Plot a Network Graph from DataFrame

MSTICPy has functions that let you convert a pandas DataFrame into a networkx graph or plot directly as a graph using Bokeh interactive plotting.

This uses underlying functionality from NetworkX and Bokeh

You pass the functions the column names for the source and target nodes to build a basic graph. You can also name other columns to be node or edge attributes. When displayed these attributes are visible as popup details courtesy of Bokeh’s Hover tool.

You can also opt to use different networkx layouts other than the default spring layout.

Note: We use the term “”network graph” in this document. This is shortened to “graph” when used in the context of Networkx e.g. “a Networkx graph”.

# Import msticpy
import msticpy as mp
mp.init_notebook();

# Read in a DataFrame
proc_df = pd.read_csv("./data/processes_on_host.csv", index_col=0)
proc_df["Process"] = proc_df.NewProcessName.str.extract(r".*\\([^\\]+)")
proc_df.head(3)

Overview

You can create and display a DataFrame as a network graph using the MSTICPy pandas accesssor mp_plot.network.
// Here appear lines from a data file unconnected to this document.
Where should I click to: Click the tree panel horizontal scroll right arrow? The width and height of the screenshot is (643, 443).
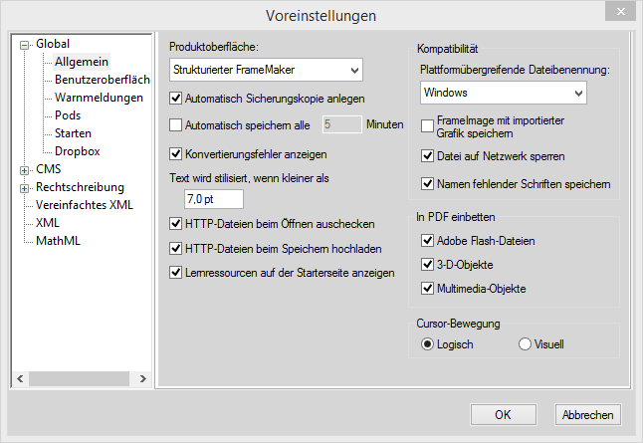coord(141,379)
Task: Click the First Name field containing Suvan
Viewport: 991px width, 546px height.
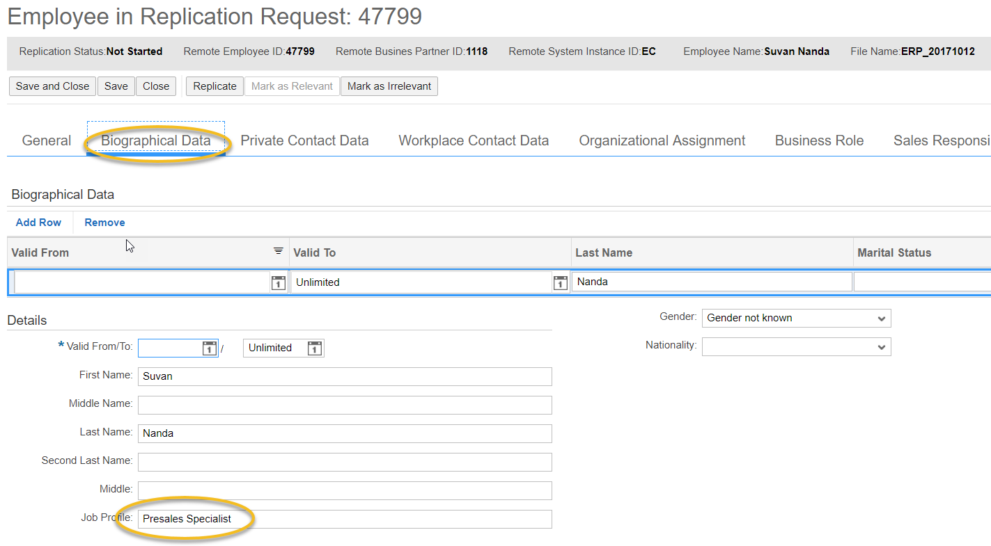Action: (345, 376)
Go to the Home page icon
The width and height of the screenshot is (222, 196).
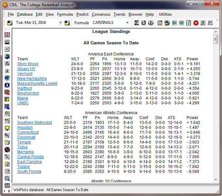coord(160,23)
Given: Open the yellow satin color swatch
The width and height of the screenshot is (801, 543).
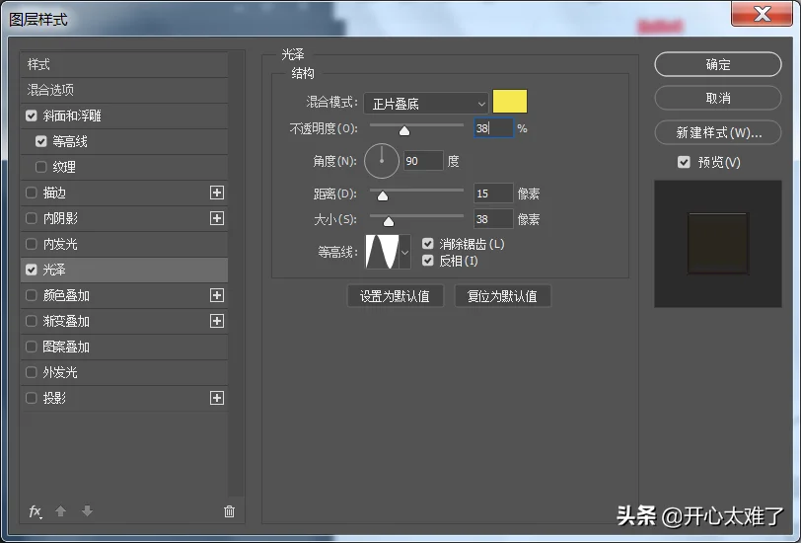Looking at the screenshot, I should pyautogui.click(x=510, y=102).
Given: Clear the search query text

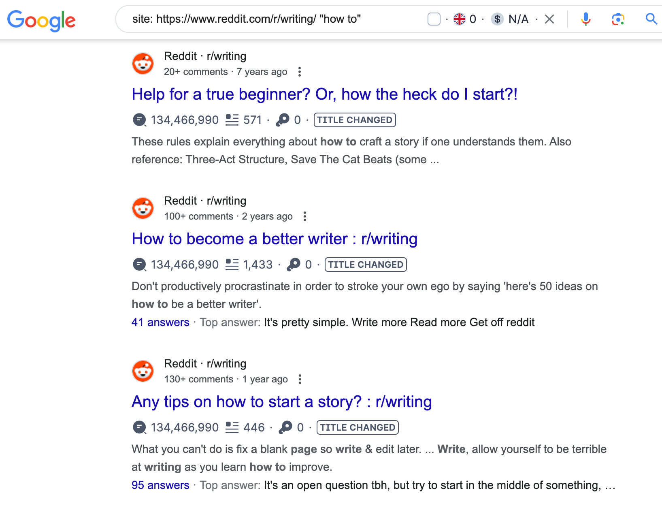Looking at the screenshot, I should point(549,19).
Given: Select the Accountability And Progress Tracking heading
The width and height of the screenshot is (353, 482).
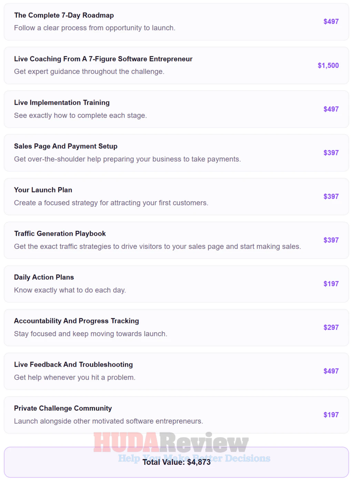Looking at the screenshot, I should pyautogui.click(x=77, y=321).
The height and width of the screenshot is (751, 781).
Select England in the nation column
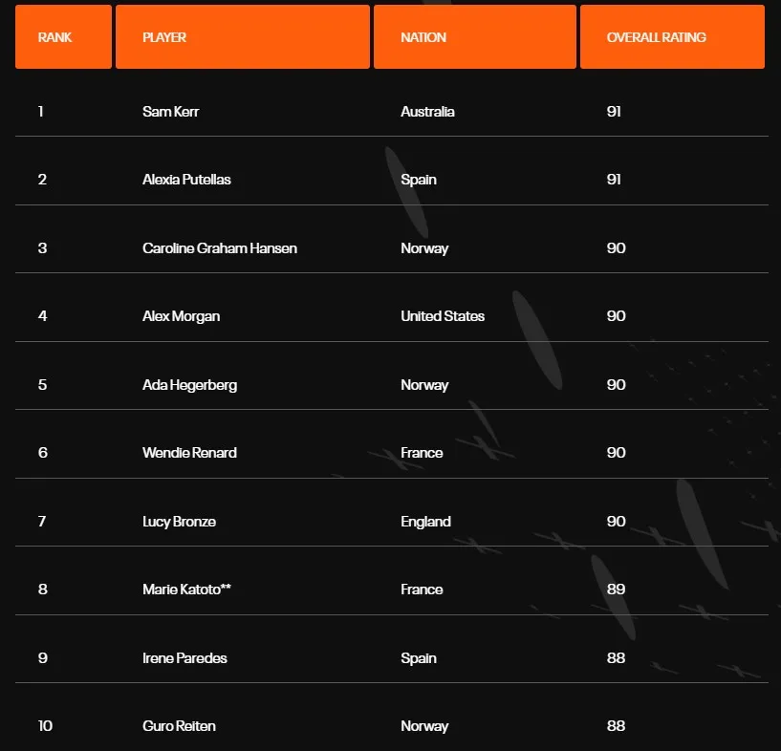[x=425, y=522]
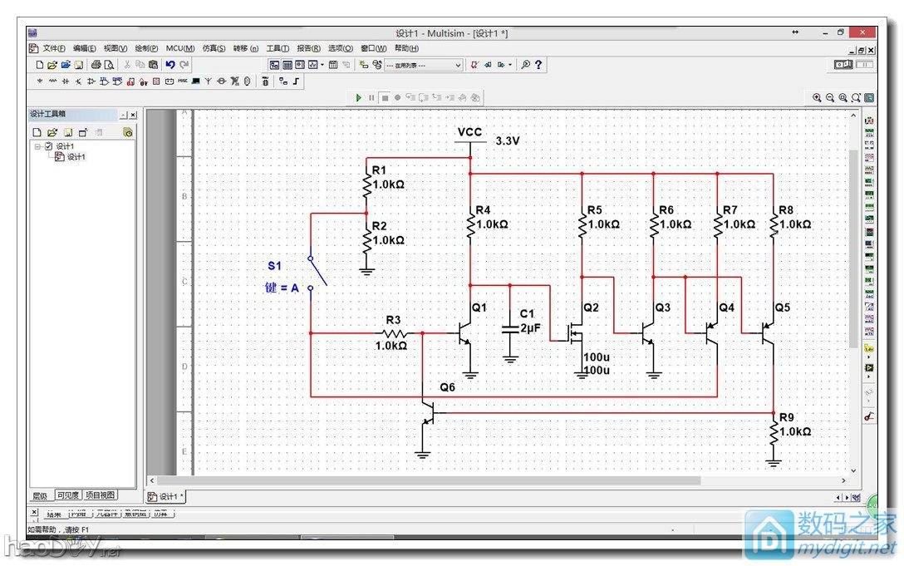Screen dimensions: 904x566
Task: Click the Print icon in the toolbar
Action: point(96,65)
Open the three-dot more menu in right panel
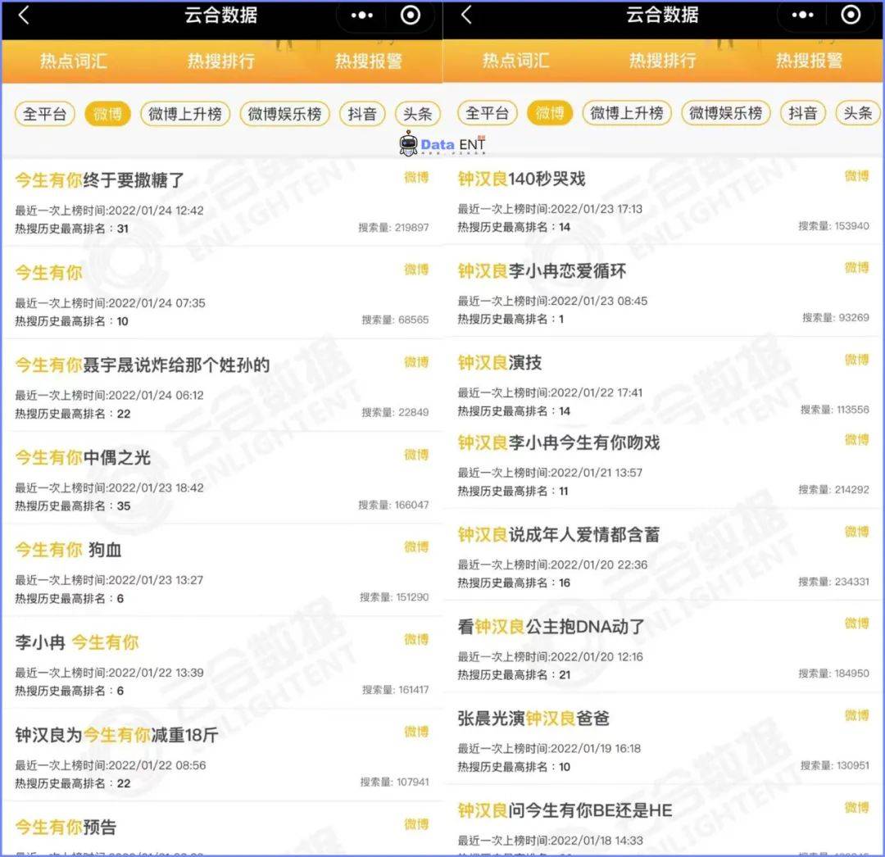The image size is (885, 857). point(802,15)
Below is an example featuring process creation events using the SubjecUserName and Process name as nodes. Node and edge attributes are taken from other DataFrame columns.

Tip

use the WheelZoom tool to use the mouse scroll wheel to zoom in and out of the plot. The button to enable/disable the WheelZoom tool is highlighted in illustration below.

proc_df.head(100).mp_plot.network(
    source_col="SubjectUserName",
    target_col="Process",
    source_attrs=["SubjectDomainName", "SubjectLogonId"],
    target_attrs=["NewProcessName", "ParentProcessName", "CommandLine"],
    edge_attrs=["TimeGenerated"],
)
Graph plot of accounts and processes showing which account created which processes.

Creating a NetworkX Graph from a DataFrame

The mp.to_graph accessor will generate a NetworkX graph from the input data. This is a method that is automatically added to DataFrames by MSTICPy.

You can supply the following parameters:

  • source_col - Column for source nodes.

  • target_col - Column for target nodes.

  • source_attrs - Optional list of columns to use as source node attributes, by default None

  • target_attrs - Optional list of columns to use as target node attributes, by default None

  • edge_attrs - Optional list of columns to use as edge node attributes, by default None

  • graph_type - “graph” or “digraph” (for nx.DiGraph)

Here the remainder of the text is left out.